[Target pointing data]
--- START ---

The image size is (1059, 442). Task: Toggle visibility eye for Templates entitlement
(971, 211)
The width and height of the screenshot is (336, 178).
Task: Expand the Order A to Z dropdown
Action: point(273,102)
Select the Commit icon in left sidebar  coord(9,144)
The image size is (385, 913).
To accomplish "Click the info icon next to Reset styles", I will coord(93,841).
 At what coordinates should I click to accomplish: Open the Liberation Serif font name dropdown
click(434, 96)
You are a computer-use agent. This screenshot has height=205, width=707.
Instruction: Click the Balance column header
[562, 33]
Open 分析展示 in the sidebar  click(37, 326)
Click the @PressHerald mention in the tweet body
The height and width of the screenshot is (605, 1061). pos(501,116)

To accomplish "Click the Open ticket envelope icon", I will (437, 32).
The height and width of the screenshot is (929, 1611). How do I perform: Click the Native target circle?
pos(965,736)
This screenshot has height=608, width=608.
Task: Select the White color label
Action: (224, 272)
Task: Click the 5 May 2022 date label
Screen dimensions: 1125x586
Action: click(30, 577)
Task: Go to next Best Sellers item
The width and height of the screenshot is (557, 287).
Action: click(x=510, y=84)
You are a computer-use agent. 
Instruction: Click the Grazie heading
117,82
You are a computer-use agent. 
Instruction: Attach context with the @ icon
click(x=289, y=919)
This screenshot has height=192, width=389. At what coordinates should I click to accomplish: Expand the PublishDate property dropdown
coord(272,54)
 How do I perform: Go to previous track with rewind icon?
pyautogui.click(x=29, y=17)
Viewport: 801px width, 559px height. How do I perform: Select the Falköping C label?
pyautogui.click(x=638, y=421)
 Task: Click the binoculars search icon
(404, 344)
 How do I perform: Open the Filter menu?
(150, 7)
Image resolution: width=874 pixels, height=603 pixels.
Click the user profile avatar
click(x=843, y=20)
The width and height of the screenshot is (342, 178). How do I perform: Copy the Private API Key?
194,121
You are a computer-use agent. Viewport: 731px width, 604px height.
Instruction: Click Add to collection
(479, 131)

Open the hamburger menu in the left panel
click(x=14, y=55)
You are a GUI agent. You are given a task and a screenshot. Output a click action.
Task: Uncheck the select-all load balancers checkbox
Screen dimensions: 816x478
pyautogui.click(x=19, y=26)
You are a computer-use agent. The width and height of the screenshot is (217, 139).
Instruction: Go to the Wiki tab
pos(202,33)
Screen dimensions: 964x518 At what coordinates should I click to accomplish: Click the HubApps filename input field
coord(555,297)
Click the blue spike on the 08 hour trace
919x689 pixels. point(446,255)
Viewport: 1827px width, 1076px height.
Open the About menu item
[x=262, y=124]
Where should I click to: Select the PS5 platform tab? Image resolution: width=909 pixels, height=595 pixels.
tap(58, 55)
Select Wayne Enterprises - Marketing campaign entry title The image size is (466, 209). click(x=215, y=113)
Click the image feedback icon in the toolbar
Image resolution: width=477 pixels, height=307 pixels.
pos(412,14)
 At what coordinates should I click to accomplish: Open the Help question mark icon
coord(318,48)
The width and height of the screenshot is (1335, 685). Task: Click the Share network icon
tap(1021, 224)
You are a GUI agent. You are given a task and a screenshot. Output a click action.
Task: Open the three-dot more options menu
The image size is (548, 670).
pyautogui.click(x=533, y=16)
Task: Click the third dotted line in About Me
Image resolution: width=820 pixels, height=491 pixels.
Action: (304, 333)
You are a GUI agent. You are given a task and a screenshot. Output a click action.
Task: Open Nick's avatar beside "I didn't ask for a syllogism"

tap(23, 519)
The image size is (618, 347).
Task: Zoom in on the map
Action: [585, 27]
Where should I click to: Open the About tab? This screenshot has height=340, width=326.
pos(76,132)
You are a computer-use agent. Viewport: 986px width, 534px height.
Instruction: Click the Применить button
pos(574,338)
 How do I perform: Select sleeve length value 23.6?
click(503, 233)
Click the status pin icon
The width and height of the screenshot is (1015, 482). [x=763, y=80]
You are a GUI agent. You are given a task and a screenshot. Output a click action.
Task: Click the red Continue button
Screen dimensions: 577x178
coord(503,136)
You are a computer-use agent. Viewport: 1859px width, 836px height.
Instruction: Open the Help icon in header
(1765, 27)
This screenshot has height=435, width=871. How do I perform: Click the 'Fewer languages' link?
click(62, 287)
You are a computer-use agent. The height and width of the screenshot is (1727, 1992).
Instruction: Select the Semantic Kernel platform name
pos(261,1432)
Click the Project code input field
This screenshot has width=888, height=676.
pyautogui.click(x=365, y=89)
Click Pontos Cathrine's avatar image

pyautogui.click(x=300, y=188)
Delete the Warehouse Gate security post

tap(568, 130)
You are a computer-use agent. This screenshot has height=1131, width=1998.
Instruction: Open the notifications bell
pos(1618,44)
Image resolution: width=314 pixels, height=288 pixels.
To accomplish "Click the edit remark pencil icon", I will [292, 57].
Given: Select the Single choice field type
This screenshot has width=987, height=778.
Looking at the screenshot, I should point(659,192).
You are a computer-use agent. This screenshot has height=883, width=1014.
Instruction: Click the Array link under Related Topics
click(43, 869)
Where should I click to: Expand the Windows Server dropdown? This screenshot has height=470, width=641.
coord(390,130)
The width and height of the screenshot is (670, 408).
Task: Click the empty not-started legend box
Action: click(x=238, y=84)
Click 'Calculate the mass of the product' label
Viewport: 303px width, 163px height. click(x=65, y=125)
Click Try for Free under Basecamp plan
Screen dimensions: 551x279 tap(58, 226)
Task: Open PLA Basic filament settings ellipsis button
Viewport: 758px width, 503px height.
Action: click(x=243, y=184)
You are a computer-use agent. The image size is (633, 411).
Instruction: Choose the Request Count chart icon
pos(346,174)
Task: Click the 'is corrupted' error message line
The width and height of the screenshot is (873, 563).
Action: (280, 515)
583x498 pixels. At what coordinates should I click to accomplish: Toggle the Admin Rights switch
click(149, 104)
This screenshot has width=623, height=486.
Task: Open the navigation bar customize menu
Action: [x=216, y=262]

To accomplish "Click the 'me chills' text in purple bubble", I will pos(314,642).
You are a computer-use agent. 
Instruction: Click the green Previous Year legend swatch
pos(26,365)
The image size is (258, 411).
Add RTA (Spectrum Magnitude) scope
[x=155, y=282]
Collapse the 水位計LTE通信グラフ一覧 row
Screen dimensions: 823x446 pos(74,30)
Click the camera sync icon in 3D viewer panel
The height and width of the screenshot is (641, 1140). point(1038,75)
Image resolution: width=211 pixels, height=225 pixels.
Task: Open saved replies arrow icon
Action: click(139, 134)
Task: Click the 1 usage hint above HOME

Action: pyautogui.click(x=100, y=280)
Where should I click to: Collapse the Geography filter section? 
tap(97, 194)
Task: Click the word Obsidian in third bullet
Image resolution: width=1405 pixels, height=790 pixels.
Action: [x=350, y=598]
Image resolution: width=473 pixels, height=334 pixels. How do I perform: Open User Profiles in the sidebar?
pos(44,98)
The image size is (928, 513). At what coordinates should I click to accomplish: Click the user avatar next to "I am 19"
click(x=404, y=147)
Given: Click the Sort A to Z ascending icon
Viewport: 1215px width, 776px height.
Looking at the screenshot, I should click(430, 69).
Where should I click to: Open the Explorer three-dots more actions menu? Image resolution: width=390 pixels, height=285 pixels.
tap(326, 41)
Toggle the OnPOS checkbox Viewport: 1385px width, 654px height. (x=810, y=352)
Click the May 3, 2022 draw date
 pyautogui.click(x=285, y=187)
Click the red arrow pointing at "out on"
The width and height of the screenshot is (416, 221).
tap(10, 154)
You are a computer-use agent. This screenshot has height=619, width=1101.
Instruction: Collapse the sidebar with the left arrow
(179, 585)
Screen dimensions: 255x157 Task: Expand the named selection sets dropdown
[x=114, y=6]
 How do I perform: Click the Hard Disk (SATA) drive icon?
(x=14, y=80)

--- END ---

### Request
Reproduce the rows from "Given: Click the Sort A to Z ascending icon" through "tap(10, 154)", replacing "Viewport" with "Window" and changing nothing else.

### Result
Given: Click the Sort A to Z ascending icon
Window: 1215px width, 776px height.
Looking at the screenshot, I should click(430, 69).
Where should I click to: Open the Explorer three-dots more actions menu? Image resolution: width=390 pixels, height=285 pixels.
tap(326, 41)
Toggle the OnPOS checkbox Window: 1385px width, 654px height. (x=810, y=352)
Click the May 3, 2022 draw date
 pyautogui.click(x=285, y=187)
Click the red arrow pointing at "out on"
The width and height of the screenshot is (416, 221).
tap(10, 154)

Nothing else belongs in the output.